31 augustus 2017

Jong in de jaren tachtig

Het werd nog even gauw zomer, dit weekend. Met temperaturen, waarbij je alleen dat doet wat heel hard nodig is. Voor de rest is het vooral veel in de zon zitten. Met een gemakkelijk boek. Ik koos voor de serie van Jeugdhotel de Witte Hengst. Een serie van zes delen, waarvan ik er intussen vijf besproken heb in deze blog. Het zesde deel ontbreekt helaas nog steeds aan mijn verzameling. Waar het over zal gaan, weet ik wel. Of, althans, ik heb een vermoeden.

Al lezende in die vijf delen, bedacht ik me, dat de jaren tachtig ook al wel even geleden zijn. Dat de tieners van toen intussen veertigers zijn. En misschien zelf al wel weer dochters in die leeftijd hebben. Met die boeken van toen hoef je bij de meiden van nu niet meer aan te komen. Tenzij je dochter er eentje is, zoals ik vroeger was. Iemand die vragen stelt, waar niet direct een antwoord op is te geven. Mam, hoe ging dat dan, toen jij jong was?

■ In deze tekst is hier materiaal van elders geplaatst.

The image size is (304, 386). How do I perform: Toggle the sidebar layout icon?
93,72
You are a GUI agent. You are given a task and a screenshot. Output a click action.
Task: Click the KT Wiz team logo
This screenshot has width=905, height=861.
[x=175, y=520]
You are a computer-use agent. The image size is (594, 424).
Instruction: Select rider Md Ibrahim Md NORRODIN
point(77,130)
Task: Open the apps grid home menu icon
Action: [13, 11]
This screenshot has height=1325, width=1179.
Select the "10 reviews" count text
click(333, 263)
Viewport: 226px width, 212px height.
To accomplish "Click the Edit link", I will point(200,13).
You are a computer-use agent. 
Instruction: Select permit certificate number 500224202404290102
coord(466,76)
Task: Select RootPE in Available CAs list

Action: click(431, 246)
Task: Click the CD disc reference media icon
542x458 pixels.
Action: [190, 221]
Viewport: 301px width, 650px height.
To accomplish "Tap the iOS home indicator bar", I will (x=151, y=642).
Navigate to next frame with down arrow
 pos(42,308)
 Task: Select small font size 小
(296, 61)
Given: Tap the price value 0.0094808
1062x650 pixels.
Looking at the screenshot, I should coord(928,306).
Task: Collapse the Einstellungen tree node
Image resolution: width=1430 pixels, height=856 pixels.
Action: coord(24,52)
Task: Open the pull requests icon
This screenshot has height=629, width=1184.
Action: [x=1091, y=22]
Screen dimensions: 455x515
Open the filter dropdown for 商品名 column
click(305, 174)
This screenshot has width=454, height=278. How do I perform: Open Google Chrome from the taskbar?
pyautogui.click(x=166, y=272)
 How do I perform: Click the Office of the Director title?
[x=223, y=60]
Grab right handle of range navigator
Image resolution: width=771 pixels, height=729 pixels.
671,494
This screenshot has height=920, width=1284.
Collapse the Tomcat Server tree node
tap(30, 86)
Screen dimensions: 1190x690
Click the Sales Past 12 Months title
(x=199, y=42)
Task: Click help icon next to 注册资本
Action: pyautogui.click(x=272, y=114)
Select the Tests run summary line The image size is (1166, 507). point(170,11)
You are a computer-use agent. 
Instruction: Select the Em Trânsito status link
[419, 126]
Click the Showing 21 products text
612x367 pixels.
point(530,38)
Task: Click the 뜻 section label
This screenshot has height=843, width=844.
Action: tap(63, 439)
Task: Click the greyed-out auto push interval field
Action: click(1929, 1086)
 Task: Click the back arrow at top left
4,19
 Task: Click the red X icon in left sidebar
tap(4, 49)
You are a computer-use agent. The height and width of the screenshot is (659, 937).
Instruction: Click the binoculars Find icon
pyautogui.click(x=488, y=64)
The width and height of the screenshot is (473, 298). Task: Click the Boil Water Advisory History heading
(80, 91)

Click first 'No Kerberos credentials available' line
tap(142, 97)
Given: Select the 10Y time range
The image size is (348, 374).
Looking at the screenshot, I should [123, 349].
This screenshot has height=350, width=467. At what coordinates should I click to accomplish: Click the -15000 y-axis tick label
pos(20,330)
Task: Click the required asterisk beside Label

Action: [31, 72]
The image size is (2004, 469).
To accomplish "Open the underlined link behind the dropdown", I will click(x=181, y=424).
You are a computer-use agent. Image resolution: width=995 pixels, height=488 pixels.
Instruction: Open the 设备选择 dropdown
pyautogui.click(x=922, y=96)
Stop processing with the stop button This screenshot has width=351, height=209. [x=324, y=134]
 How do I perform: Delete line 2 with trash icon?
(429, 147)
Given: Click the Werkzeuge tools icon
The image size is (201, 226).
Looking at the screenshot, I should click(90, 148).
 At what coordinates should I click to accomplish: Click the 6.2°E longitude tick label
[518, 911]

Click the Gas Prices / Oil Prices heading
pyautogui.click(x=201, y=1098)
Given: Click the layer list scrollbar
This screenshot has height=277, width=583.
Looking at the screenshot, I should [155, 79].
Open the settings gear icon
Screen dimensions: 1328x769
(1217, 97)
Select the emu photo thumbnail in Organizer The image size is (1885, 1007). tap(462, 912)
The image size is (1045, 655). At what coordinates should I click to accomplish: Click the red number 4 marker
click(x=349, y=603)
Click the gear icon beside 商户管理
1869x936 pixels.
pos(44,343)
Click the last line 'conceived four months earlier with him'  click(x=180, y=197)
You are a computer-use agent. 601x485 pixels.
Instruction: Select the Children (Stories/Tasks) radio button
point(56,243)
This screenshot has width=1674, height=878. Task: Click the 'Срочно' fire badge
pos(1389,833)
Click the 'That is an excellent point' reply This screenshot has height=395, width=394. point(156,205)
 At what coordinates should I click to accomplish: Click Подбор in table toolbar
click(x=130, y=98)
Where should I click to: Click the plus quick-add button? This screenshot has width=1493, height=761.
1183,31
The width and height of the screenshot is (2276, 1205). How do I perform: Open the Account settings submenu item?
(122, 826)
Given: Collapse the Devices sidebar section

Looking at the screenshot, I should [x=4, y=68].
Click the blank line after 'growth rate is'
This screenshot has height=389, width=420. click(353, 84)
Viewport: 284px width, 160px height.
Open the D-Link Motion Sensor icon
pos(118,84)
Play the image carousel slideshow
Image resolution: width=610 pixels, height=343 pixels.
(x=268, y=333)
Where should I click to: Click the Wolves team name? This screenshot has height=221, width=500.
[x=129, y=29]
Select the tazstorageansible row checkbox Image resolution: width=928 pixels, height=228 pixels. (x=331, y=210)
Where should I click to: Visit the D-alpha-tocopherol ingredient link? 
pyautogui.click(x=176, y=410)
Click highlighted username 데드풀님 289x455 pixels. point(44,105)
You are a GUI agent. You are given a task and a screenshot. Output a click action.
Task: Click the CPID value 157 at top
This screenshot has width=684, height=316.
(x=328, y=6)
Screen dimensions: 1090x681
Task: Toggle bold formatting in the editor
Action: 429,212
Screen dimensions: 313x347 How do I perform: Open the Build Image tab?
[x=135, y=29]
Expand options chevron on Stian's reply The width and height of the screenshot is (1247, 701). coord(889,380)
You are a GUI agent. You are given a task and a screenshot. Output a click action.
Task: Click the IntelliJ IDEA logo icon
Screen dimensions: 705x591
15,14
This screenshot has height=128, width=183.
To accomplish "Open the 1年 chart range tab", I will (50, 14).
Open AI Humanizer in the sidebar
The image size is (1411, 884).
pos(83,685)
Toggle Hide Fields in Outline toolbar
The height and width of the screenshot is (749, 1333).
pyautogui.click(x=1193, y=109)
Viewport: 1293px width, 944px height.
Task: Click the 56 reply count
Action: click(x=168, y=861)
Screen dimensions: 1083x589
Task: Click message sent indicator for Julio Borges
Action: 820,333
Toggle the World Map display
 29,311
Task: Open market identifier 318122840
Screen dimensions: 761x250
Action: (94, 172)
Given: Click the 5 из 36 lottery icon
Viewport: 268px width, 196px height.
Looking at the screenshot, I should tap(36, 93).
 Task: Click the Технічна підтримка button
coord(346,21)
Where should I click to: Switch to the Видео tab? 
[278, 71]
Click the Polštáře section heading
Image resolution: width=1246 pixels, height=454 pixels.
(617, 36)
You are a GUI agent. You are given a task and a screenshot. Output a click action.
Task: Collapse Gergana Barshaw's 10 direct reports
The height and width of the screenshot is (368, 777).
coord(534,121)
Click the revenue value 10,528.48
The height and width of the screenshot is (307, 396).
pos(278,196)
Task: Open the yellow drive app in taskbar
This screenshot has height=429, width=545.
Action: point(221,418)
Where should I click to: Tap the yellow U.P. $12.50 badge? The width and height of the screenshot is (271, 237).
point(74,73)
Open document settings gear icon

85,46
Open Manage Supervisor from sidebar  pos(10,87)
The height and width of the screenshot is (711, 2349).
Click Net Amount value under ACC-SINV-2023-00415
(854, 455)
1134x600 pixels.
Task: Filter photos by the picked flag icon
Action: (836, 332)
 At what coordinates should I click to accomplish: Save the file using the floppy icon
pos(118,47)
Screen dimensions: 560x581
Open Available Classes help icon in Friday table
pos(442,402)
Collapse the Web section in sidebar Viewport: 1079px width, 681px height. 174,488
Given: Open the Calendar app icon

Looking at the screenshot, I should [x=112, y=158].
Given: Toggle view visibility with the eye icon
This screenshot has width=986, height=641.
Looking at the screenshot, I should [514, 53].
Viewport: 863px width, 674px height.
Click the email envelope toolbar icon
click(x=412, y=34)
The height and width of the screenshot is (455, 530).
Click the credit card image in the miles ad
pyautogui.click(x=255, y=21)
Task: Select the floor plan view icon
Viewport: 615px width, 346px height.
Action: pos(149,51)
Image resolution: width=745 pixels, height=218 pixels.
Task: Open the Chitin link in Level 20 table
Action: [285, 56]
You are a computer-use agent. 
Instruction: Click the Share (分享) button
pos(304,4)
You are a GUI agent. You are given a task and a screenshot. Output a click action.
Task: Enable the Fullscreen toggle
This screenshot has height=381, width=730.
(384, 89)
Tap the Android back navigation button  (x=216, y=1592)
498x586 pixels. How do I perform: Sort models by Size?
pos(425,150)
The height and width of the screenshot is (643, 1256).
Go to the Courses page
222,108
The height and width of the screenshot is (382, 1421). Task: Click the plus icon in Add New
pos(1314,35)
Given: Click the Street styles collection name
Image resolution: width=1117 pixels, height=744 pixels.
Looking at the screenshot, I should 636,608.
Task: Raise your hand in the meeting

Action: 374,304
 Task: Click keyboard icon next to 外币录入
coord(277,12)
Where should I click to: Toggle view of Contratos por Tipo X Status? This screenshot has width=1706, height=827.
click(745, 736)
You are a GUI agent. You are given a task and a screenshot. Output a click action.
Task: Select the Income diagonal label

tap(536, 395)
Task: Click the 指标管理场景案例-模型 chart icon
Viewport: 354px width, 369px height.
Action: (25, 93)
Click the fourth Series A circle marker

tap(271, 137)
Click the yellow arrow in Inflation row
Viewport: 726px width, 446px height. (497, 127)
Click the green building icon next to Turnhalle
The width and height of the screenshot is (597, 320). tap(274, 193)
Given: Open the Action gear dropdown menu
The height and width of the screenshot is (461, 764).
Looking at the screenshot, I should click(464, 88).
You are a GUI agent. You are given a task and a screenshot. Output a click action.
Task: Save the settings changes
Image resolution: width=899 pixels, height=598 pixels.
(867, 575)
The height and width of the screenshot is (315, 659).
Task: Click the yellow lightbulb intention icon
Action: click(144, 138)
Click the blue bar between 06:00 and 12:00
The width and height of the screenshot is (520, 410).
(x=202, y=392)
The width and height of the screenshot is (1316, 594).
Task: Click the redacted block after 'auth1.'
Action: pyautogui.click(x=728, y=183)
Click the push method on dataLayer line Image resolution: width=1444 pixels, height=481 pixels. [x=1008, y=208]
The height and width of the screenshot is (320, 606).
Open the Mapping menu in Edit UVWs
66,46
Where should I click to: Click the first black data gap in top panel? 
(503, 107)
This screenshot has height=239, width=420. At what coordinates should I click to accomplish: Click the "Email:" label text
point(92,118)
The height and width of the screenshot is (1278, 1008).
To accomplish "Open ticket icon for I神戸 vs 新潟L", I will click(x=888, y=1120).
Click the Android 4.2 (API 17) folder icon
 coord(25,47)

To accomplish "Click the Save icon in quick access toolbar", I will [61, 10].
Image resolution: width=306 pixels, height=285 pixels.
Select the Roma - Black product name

Aan dat soort dochters geef je dan een of meer boeken van Helen Taselaar. Dat kan de serie over de Witte Hengst zijn, maar Picadero of  De Wildhof mag ook. Wat in al die boeken namelijk heel duidelijk naar voren komt, zijn de jaren tachtig. Met een heel klein tikje naar de jaren negentig. Zo ging dat toen, toen mamma zestien was. Niet helemaal, maar grotendeels wel. 

Romantische muziek kwam van een cassettebandje of een LP. En iemand die heel veel geld had gespaard of iets bijzonders wilde, kocht een CD speler. Uitgaan deed je in een discotheek, die om negen uur open ging en om één uur 's nachts weer dicht. Een auto had je nog niet. Als je een rijbewijs had, mocht je er een lenen, van je ouders. Die eigen auto kwam er pas als je werk had, maar zelfs dan nog niet meteen. 

De man van je dromen leerde je kennen rond je twintigste, als je al even van school af was. Hij had het allemaal al beter voor elkaar. Op jullie eerste serieuze afspraakje nam hij je mee naar een restaurant. Jij had je nieuwe kleren aan getrokken. Die ruimvallende bandplooibroek, bijvoorbeeld, met die pas nog zelf afgebreide trui. Of die nieuwe geruite blouse, met een riem, boven een broek van ribfluweel. Je oogschaduw heeft alle kleuren van de regenboog en je haar zit ook al ruimvallend, al dan niet met permanent. De tekeningen van Herry Behrens geven het perfect weer.

Zo waren de jaren tachtig. Precies die kleren droeg je moeder. Naar dat soort discotheken ging ze. Zo leerde ze je vader kennen. Alleen dat van die baan, op kantoor. Die kreeg je ook in de jaren tachtig al niet meer met alleen maar middelbare school. Ook toen moest je nog minstens een beroepsopleiding volgen. Maar voor de rest klopt het allemaal. Dat jeugdhotel is een perfect tijdsbeeld geworden.